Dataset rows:
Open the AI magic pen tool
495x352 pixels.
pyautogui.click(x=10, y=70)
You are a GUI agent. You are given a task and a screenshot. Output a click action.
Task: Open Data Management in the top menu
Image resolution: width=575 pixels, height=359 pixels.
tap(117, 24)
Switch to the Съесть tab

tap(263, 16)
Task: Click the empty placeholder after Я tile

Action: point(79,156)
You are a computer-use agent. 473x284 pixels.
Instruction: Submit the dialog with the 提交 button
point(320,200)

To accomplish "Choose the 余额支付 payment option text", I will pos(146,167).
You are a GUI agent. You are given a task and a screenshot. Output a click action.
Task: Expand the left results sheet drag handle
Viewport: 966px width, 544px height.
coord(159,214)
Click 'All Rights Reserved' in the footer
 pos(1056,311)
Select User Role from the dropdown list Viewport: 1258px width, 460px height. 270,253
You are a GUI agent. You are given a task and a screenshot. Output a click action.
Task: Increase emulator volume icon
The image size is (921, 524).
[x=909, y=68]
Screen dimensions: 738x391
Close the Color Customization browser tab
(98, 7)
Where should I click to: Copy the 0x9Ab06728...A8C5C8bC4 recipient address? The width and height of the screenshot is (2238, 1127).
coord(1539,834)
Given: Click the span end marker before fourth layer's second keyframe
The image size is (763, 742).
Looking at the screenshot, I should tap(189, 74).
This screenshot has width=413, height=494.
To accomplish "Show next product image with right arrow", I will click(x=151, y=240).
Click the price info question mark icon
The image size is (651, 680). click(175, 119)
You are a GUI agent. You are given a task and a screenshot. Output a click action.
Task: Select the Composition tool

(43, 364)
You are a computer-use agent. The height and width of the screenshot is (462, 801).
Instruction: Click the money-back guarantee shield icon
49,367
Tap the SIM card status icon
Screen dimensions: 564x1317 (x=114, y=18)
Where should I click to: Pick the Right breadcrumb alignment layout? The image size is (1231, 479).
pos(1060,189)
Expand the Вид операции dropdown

DIRECTIONS FOR THIS TASK:
Rewrite all the items above, substituting "interface agent" for every "GUI agent" and keeping everything else the same.

ANSWER TO THE EXERCISE:
Open the AI magic pen tool
495x352 pixels.
pyautogui.click(x=10, y=70)
You are a interface agent. You are given a task and a screenshot. Output a click action.
Task: Open Data Management in the top menu
Image resolution: width=575 pixels, height=359 pixels.
tap(117, 24)
Switch to the Съесть tab

tap(263, 16)
Task: Click the empty placeholder after Я tile

Action: point(79,156)
You are a computer-use agent. 473x284 pixels.
Instruction: Submit the dialog with the 提交 button
point(320,200)

To accomplish "Choose the 余额支付 payment option text", I will pos(146,167).
You are a interface agent. You are given a task and a screenshot. Output a click action.
Task: Expand the left results sheet drag handle
Viewport: 966px width, 544px height.
coord(159,214)
Click 'All Rights Reserved' in the footer
 pos(1056,311)
Select User Role from the dropdown list Viewport: 1258px width, 460px height. 270,253
You are a interface agent. You are given a task and a screenshot. Output a click action.
Task: Increase emulator volume icon
The image size is (921, 524).
[x=909, y=68]
Screen dimensions: 738x391
Close the Color Customization browser tab
(98, 7)
Where should I click to: Copy the 0x9Ab06728...A8C5C8bC4 recipient address? The width and height of the screenshot is (2238, 1127).
coord(1539,834)
Given: Click the span end marker before fourth layer's second keyframe
The image size is (763, 742).
Looking at the screenshot, I should tap(189, 74).
This screenshot has width=413, height=494.
To accomplish "Show next product image with right arrow", I will click(x=151, y=240).
Click the price info question mark icon
The image size is (651, 680). click(175, 119)
You are a interface agent. You are given a task and a screenshot. Output a click action.
Task: Select the Composition tool

(43, 364)
You are a computer-use agent. The height and width of the screenshot is (462, 801).
Instruction: Click the money-back guarantee shield icon
49,367
Tap the SIM card status icon
Screen dimensions: 564x1317 (x=114, y=18)
Where should I click to: Pick the Right breadcrumb alignment layout? The image size is (1231, 479).
pos(1060,189)
Expand the Вид операции dropdown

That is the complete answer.